The human scavenger receptor class B type I (SR-BI)7 has been shown to interact with E2,8 and it has been shown that SR-BI is involved in HCVpp entry (reviewed in Cocquerel et al.9). However, the exact role of SR-BI in HCV entry is not clear. Interestingly, when HCVpp is incubated in the presence of high-density lipoprotein (HDL), a physiological ligand of SR-BI, infectivity is increased rather than reduced.10–12 In addition, HDL-mediated facilitation of HCVpp entry depends on the lipid transfer property of SR-BI,10, 12 suggesting that HCV exploits the physiological activity of SR-BI for promoting its entry into target cells.
Recently, SR-BI has been shown to bind and internalize serum amyloid A (SAA).13, 14 SAA is an acute phase protein mainly produced by the liver immediately after infection, tissue damage or inflammation (reviewed in Uhlar et al.15). The high concentration of SAA during the acute phase response suggests that this protein has a beneficial role in host defense. However, the precise role of SAA in host defense during inflammation remains to be determined. Because SAA is a ligand of SR-BI and SR-BI is involved in HCV entry, we sought to determine the effect of SAA on HCV entry. In contrast to HDL, our data indicate that SAA inhibits HCV entry in a dose-dependent manner. However, analyses with HCVpp indicate that SAA inhibits entry by interacting with the particles instead of competing for a receptor. In addition, in some conditions, HDL modulated the antiviral activity of SAA, suggesting a tight relationship between SAA and HDL in modulating HCV infectivity. This report demonstrates an antiviral activity for SAA.
SAA, serum amyloid A; HCV, hepatitis C virus; HCVpp, retroviral particles pseudotyped with HCV envelope glycoproteins; HCVcc, HCV produced in cell culture; HDL, high-density lipoprotein; SR-BI, scavenger receptor class B type I; VSV-G, vesicular stomatitis virus G protein; LPDS, lipoprotein-depleted serum.
Materials and Methods
Recombinant human SAA corresponding to SAA1α (except for the presence of an N-terminal methionine and substitution of asparagine for aspartic acid at position 60 and arginine for histidine at position 71) was purchased from Biodesign International Inc. (Saco, ME).
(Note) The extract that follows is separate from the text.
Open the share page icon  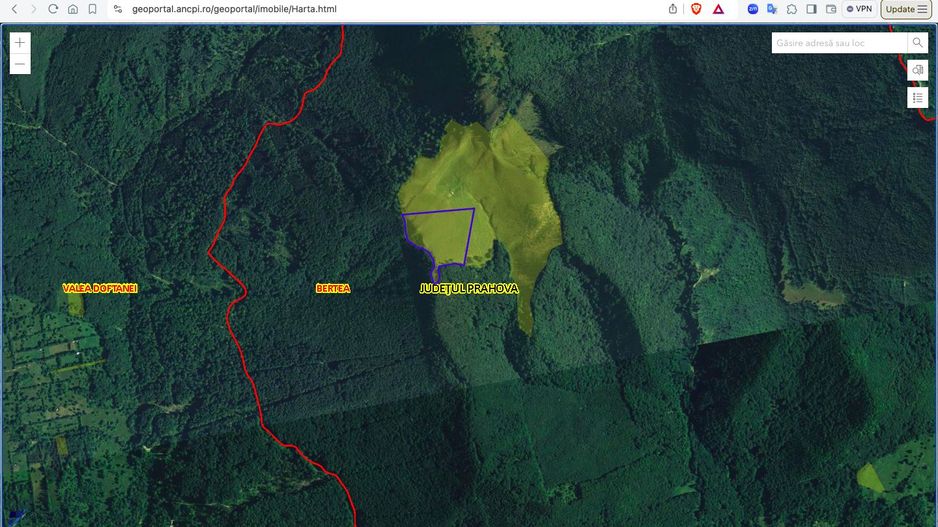coord(673,9)
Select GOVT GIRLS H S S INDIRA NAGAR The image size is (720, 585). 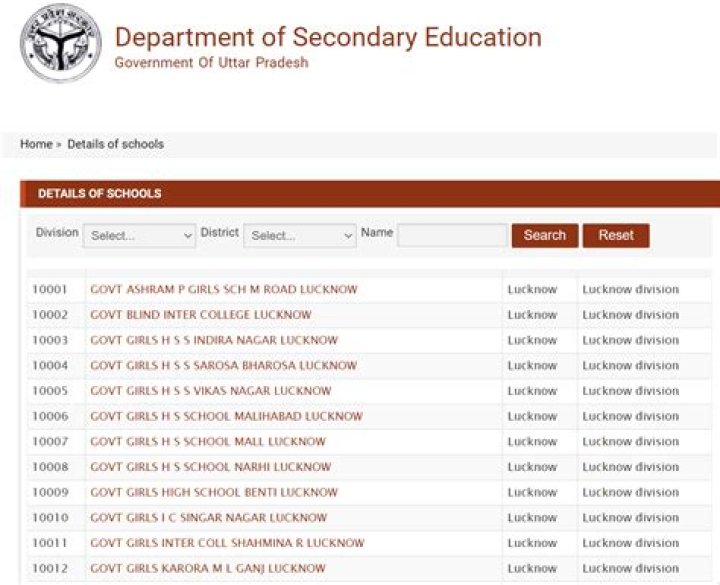214,341

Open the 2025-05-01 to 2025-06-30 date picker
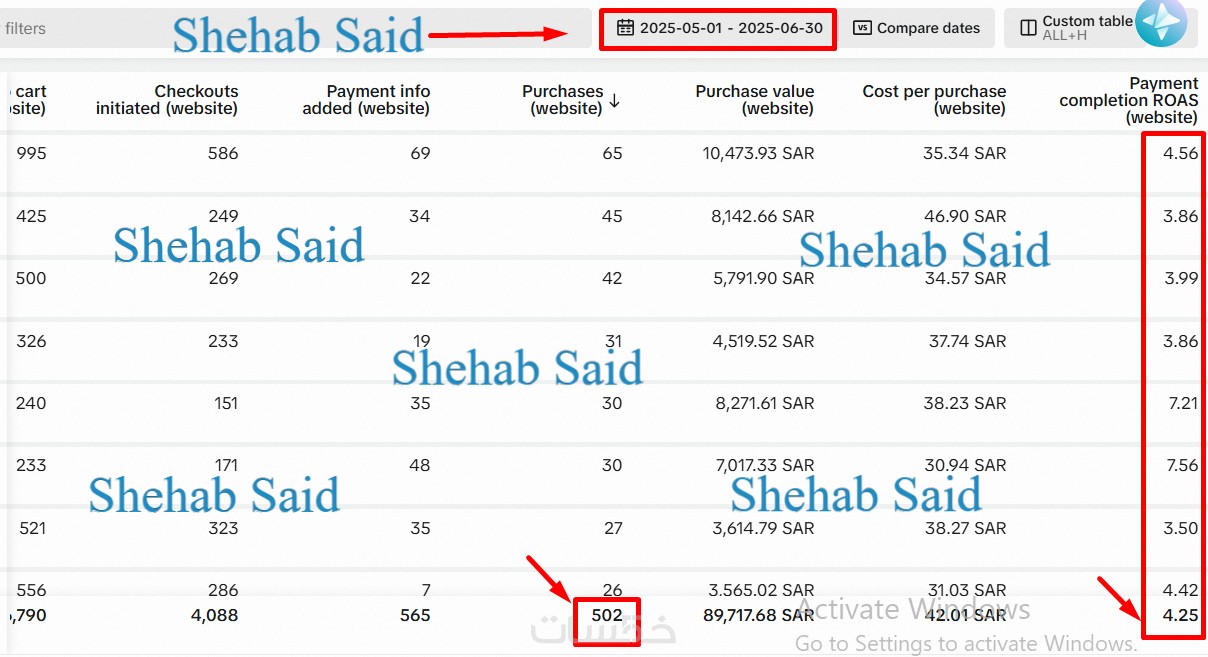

Anti-HCV monoclonal antibodies (mAbs) A4 (anti-E1)16 and 3/11 (anti-E2; kindly provided by J. McKeating, University of Birmingham, UK)17 and the anti-VSV-G mAb P5D418 have been described. We purchased mAbs against SR-BI and actin from BD Biosciences and Santa Cruz Biotechnology, respectively. The anti-SAA mAb and the SAA ELISA kit were obtained from Anogen (Mississauga, Canada).
Lipoproteins and Lipoprotein-Depleted Serum Preparation.
Human HDL3 (density: 1.13-1.18 g/mL) fractions from fresh human plasma and lipoprotein-depleted serum (LPDS) (density: >1.25 g/mL) from fetal bovine serum were isolated by KBr density gradient ultracentrifugation as previously described.19
293T human embryo kidney cells (HEK293T), Huh-7 human hepatoma cells20 were grown in Dulbecco's modified essential medium (DMEM; Invitrogen, Carlsbad, CA) supplemented with 10% fetal bovine serum.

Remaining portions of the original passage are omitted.